Mechanism of Action: Dutasteride inhibits the conversion of testosterone to dihydrotestosterone (DHT). DHT is the androgen primarily responsible for the initial development and subsequent enlargement of the prostate gland. Testosterone is converted to DHT by the enzyme 5a-reductase, which exists as 2 isoforms, type 1 and type 2. The type 2 isoenzyme is primarily active in the reproductive tissues, while the type 1 isoenzyme is also responsible for testosterone conversion in the skin and liver.
Dutasteride is a competitive and specific inhibitor of both type 1 and type 2 5a-reductase isoenzymes, with which it forms a stable enzyme complex.
Pharmacokinetics: Absorption: Following administration of a single 0.5-mg dose of a tablet, time to peak serum concentrations (Tmax) of Dutasteride occurs within 2 to 3 hours.
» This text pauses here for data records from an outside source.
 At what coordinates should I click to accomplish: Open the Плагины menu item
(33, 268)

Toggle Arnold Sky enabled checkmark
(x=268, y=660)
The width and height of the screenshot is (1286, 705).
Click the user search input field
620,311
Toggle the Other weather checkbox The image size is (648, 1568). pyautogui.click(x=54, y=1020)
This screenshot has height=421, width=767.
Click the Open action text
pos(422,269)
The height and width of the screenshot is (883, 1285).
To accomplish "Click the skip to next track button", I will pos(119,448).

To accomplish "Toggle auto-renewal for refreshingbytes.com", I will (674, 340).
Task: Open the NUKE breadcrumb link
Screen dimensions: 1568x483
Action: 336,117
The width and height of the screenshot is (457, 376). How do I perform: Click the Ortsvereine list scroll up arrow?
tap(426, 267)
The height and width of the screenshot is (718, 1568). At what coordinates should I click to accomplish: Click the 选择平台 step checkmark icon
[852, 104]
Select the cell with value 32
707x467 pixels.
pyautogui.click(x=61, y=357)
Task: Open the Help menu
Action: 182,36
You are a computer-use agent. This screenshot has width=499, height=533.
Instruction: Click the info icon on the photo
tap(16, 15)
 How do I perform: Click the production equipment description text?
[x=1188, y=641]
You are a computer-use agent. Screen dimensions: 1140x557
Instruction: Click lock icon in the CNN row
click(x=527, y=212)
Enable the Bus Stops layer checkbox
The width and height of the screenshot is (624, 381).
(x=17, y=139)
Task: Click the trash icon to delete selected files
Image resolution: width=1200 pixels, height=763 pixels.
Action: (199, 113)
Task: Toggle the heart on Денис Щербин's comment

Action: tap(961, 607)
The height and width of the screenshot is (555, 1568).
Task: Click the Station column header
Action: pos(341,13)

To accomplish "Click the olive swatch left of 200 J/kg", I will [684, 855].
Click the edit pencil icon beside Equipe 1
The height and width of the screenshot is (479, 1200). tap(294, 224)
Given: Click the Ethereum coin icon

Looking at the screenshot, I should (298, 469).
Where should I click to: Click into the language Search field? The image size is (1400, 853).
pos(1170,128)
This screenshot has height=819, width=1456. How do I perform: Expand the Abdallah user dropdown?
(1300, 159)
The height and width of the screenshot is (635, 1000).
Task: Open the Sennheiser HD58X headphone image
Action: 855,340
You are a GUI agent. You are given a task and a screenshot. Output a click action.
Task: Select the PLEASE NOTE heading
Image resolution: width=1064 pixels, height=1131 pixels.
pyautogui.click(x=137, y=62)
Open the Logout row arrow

Absolute bioavailability in 5 healthy subjects is approximately 60% (range, 40% to 94%). When the drug is administered with food, the maximum serum concentrations were reduced by 10% to 15%. This reduction is of no clinical significance.
Distribution: Pharmacokinetic data following single and repeat oral doses show that Dutasteride has a large volume of distribution (300 to 500 L). Dutasteride is highly bound to plasma albumin (99.0%) and alpha-1 acid glycoprotein (96.6%).
Metabolism and Elimination: Dutasteride is extensively metabolized in humans. In vitro studies showed that Dutasteride is metabolized by the CYP3A4 and CYP3A5 isoenzymes. Both of these isoenzymes produced the 4'-hydroxy-dutasteride, 6-HYDROXYDUTASTERIDE, and the 6,4'-dihydroxydutasteride metabolites. In addition, the 15-hydroxydutasteride metabolite was formed by CYP3A4. Dutasteride is not metabolized in vitro by human cytochrome P450 isoenzymes CYP1A2, CYP2A6, CYP2B6, CYP2C8, CYP2C9, CYP2C19, CYP2D6, and CYP2E1. In human serum following dosing to steady state, unchanged Dutasteride, 3 major metabolites (4'-hydroxydutasteride, 1,2-dihydrodutasteride, and 6-hydroxydutasteride), and 2 minor metabolites (6,4'-dihydroxydutasteride and 15-hydroxy-dutasteride), as assessed by mass spectrometric response, have been detected.
Dutasteride and its metabolites were excreted mainly in feces. As a percent of dose, there was approximately 5% unchanged Dutasteride (~1% to ~15%) and 40% as Dutasteride-related metabolites (~2% to ~90%). Only trace amounts of unchanged Dutasteride were found in urine (< 1%). Therefore, on average, the dose unaccounted for approximated 55% (range, 5% to 97%).